Seit dem Jahre 1994 wurden durch INTERREG (EU-Förderung) und das Sächsische Staatsministerium für Soziales mehrere Projekte des Projekt-Teams KARO gefördert. Ursprüngliche Hauptaufgabe des Projekt-Teams war die Prävention von HIV/Aids und anderen sexuell übertragbaren Krankheiten durch grenzüberschreitende Streetwork, weshalb auch das sächsische Sozialministerium die Kofinanzierung für diese gesundheitspolitisch wichtige Aufgabe übernahm.

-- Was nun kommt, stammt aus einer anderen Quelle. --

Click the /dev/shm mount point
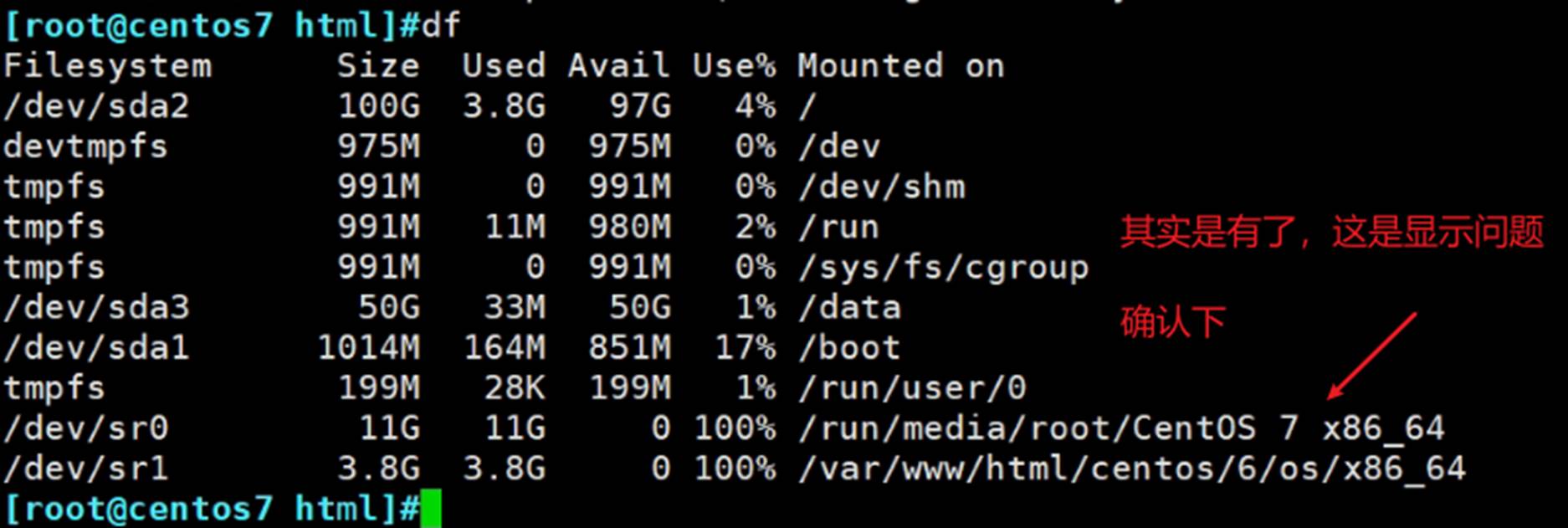1568x528 pixels. point(881,187)
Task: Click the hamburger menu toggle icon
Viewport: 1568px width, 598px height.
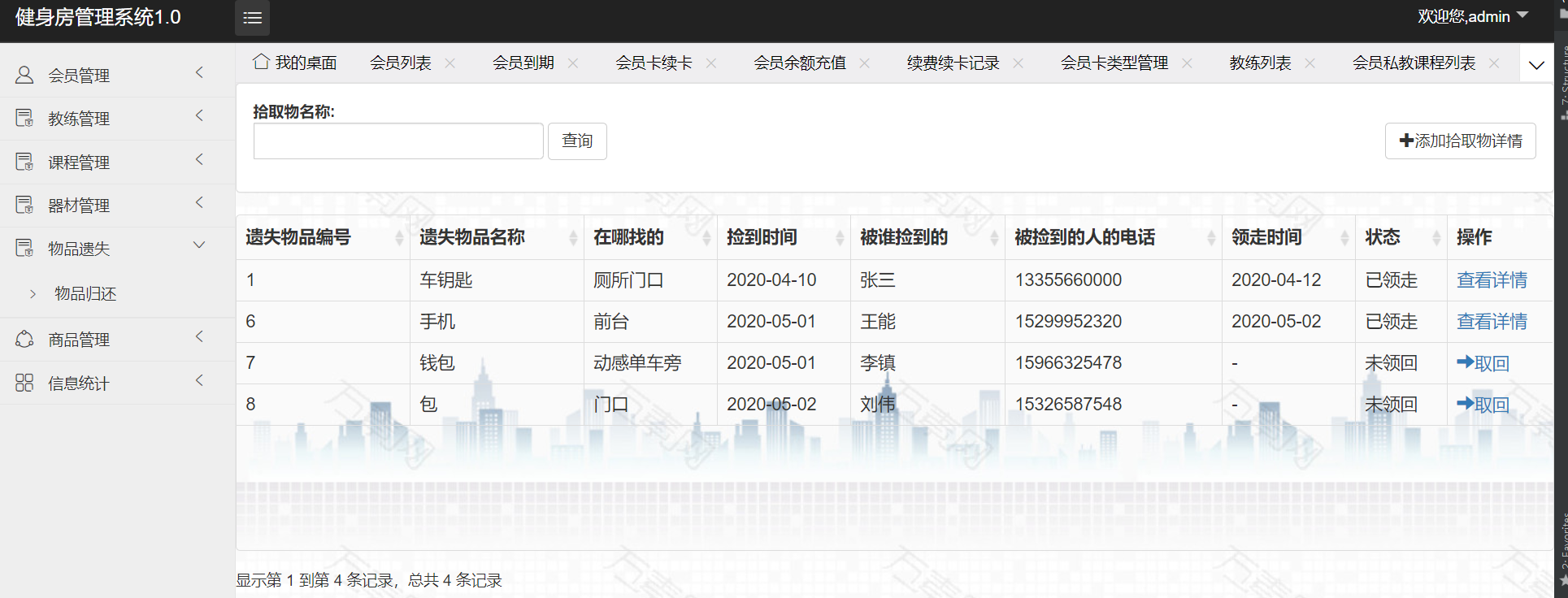Action: [x=252, y=18]
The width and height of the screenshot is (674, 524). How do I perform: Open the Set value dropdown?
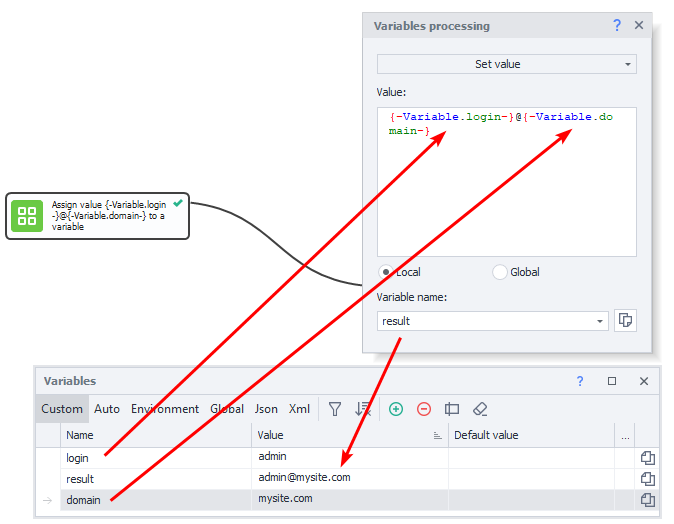(x=506, y=64)
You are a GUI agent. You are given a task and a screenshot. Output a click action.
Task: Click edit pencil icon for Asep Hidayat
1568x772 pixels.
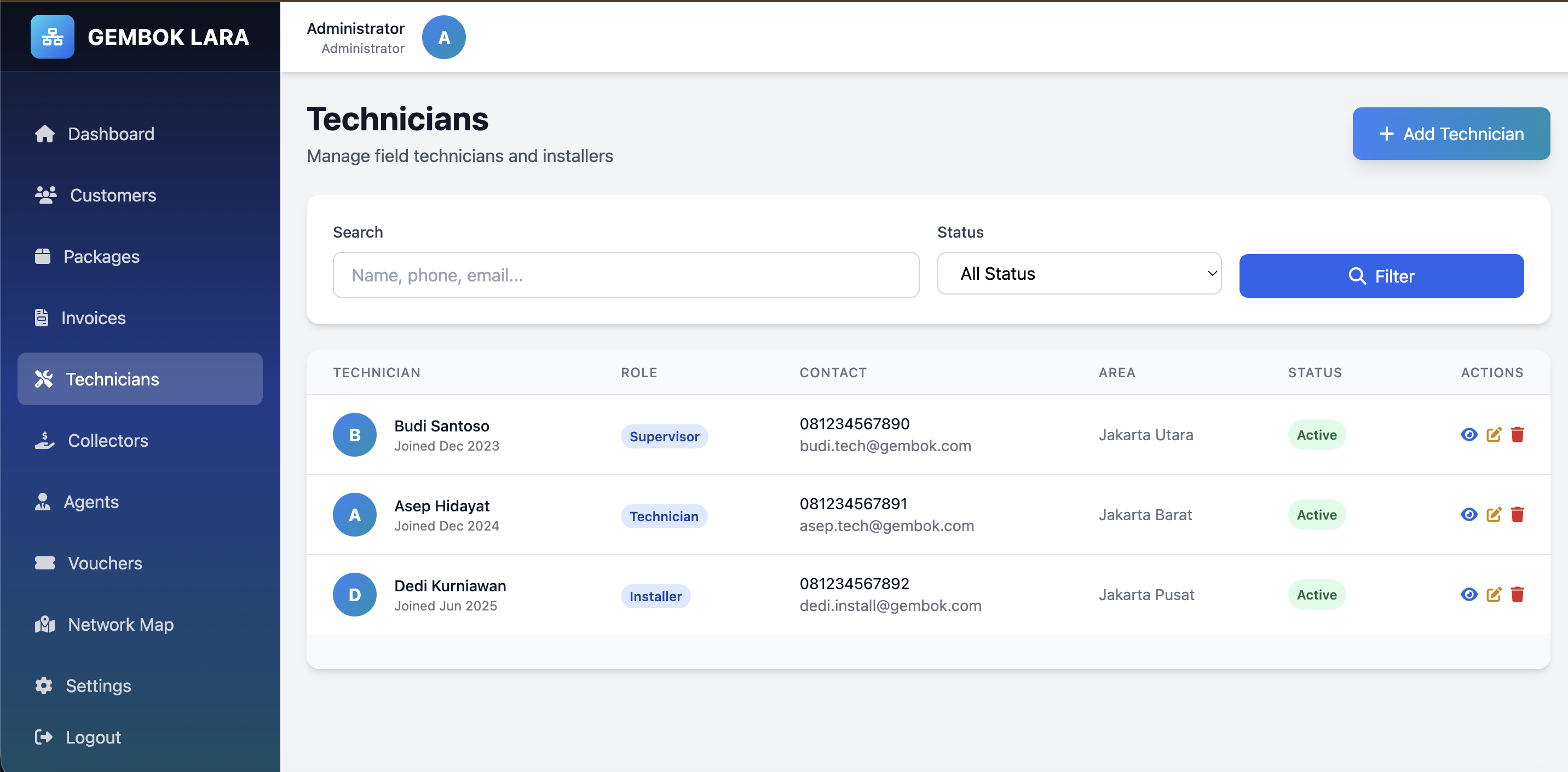pyautogui.click(x=1493, y=515)
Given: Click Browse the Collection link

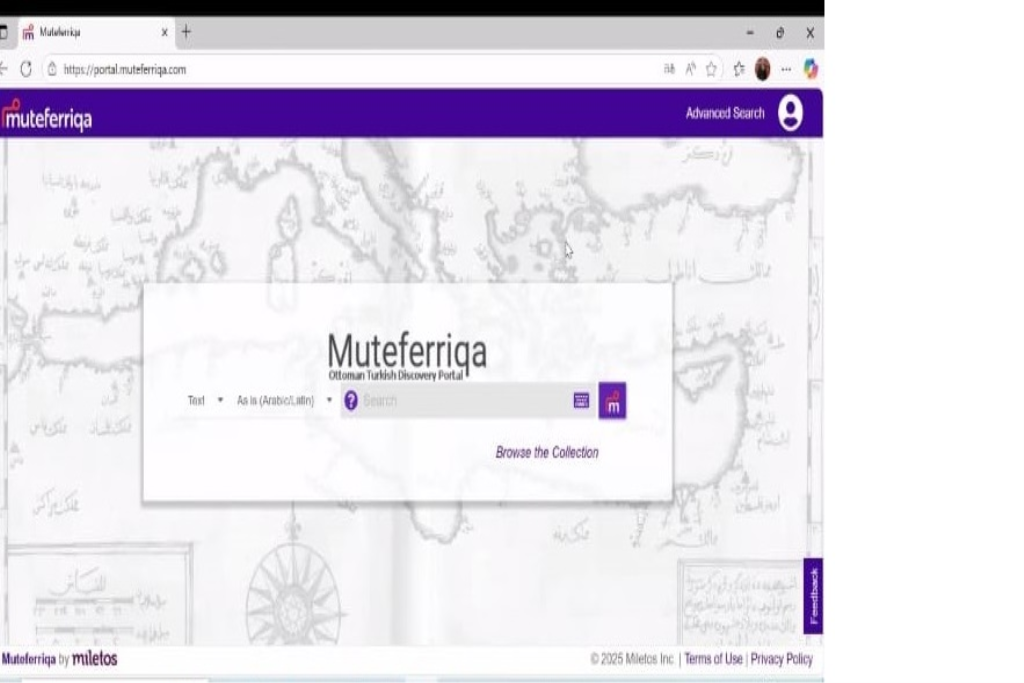Looking at the screenshot, I should coord(547,453).
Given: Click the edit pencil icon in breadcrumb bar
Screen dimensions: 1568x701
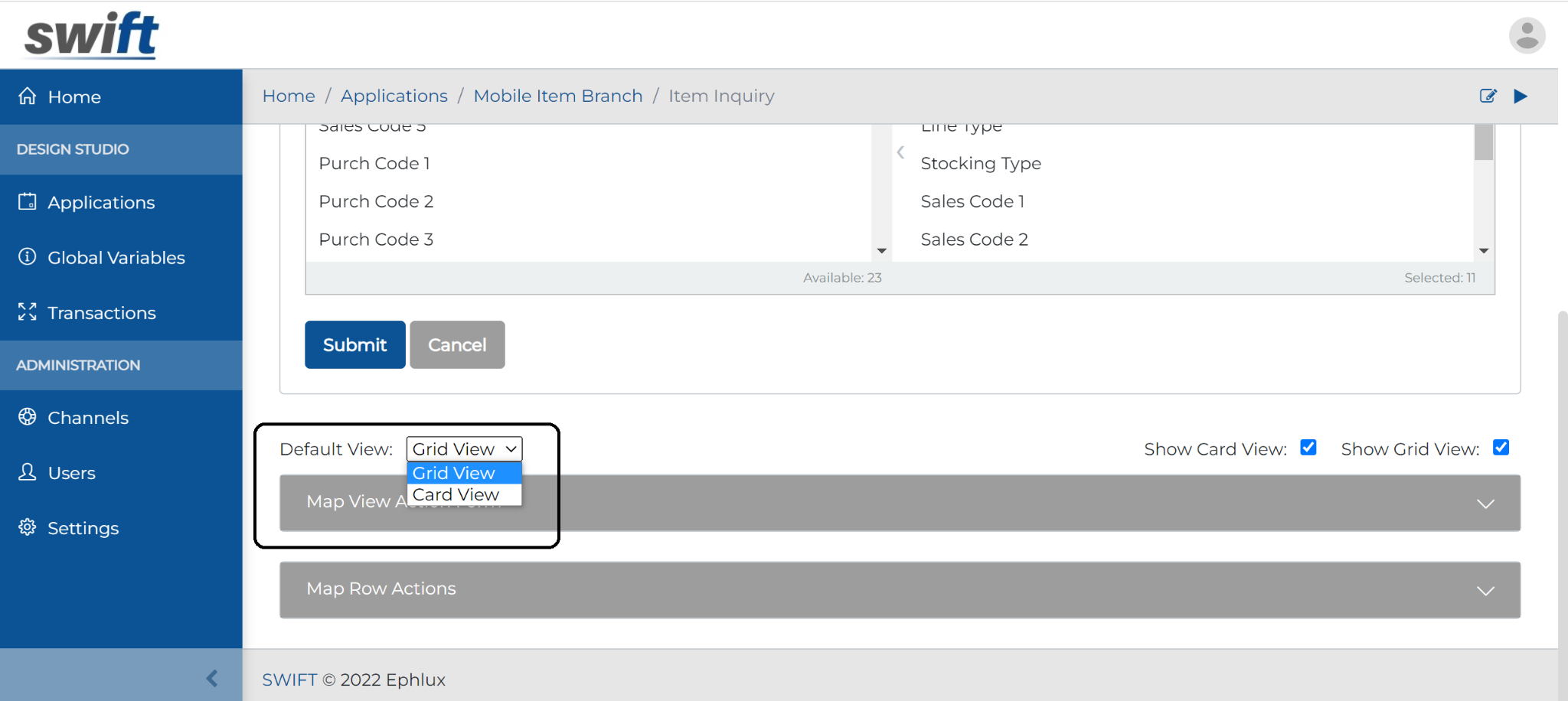Looking at the screenshot, I should [x=1488, y=96].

Mit jeder neuen Antragstellung für diese INTERREG-Förderung wurden durch das Projekt-Team neue, innovative Zielstellungen nachgewiesen. So entwickelte sich das Projekt in unterschiedliche Richtungen weiter, widmete sich in großem Umfang Themen wie Frauenhandel, Kinderprostitution sowie illegalen Drogen.
Laut Zuwendungsbescheid des Regierungspräsidiums Chemnitz als Bewilligungsbehörde vom 18. September 2002 beträgt die Förderung in der aktuellen Förderperiode insgesamt rund 540.000 Euro . Davon stammen rund 405.000 Euro (75 %) aus sächsischen Mitteln der Gemeinschaftsinitiative Interreg III A. Der Rest wird durch das Sächsische Staatsministerium für Soziales kofinanziert. Der Förderzeitraum endet am 12. Juni 2004.